Wednesday, January 14, 2015

Coffee Talk Jan 14th 2015

Okay so I'm sitting here this morning, trying to write the next segment of Nosferatu Adventures, trying to write part 2 of the All Jane Austen series of posts, thinking about wrestling -cause when am I not?- having a coffee and another slice of the fruitcake, and listening to the neighbours in the hallway scream at each other drunkenly. 
What a noisy morning.  I mean man, just the ideas running around in my brain colliding with each other like two heavy weights smashing off the ropes barreling towards each other with running loud enough, but add the noise of the people in the hallway, and you've got full on tables ladders and chairs.

And you're thinking, how does Jane Austen fit with a tag team hardcore match?  Simple, it's in my brain. Seriously, heroes, villains and the perception of the bad guy.

One of the main themes running through any JA story, is how the bad boy is missed for half the story because everyone wants to believe he's as sweet as their dream man. From Wickham to Willoughby, to Mr. Elton to Mr. Churchill, to Henry Crawford to Mr. Thorpe...all the villains start off by doing something extremely heroic (in the minds of the girls they seduce) before their heel turn comes about. (usually having to do with stealing money or seducing young girls giving them a reputation or both)

Perception of the bad guy.

Then of course the underdog swoops in and saves the day. Much like a cruiser weight winning a five on one handicap match, gaining a number one contenders spot for the belt. Everyone loves the idea, they back him, cheer him, and get very upset when it's his turn to go rogue; in which case they label him a Willoughby. Or you know, worse a sell out. (sorry watching pieces of Monday night's Raw the whole Seth Rollins vs Cena vs Brock contract signing)
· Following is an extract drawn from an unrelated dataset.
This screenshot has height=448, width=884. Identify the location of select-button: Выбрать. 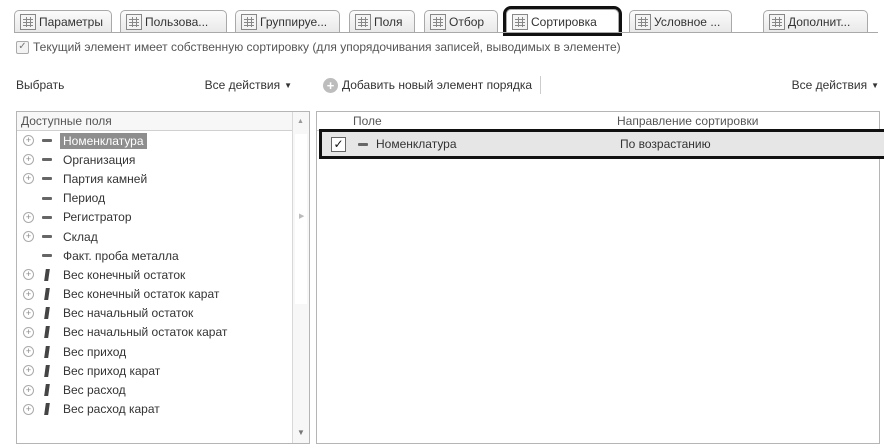
(40, 85). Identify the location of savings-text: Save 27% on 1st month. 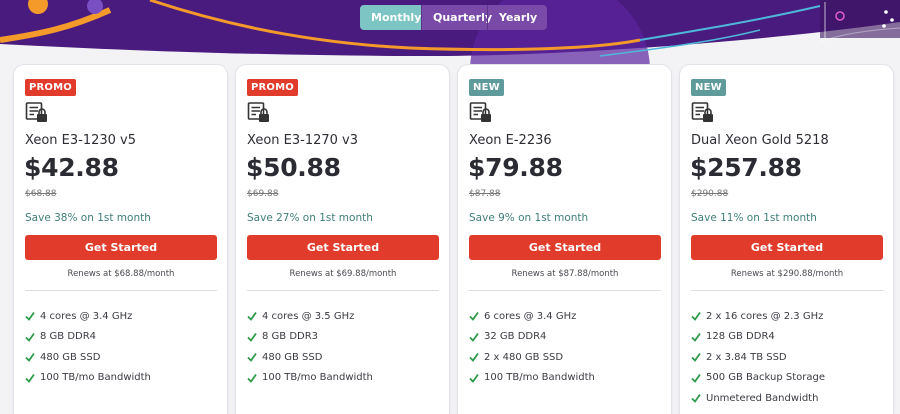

In the book and movie versions of the Jane Austen Book Club, there is this entire sub-plot about how Jane Austen dug bad boys. Whether or not Jane Austen meant the observations of the "bad boy" behavouir as a warning or gift of slight amusement, we may never know.  But the slightest nod of something other than complete straight laced nobility, got you labeled the villain. Ironically, all the male characters at some point show remorse for their worst offenses; of breaking the heroine's hearts, lending to a glimmer of a hero in them.

Again, perception. 

The hero. Everyone wants to be the hero, even when their not. (Seth Rollins might not ever be Mr. Darcy material, but he's hero worthy!)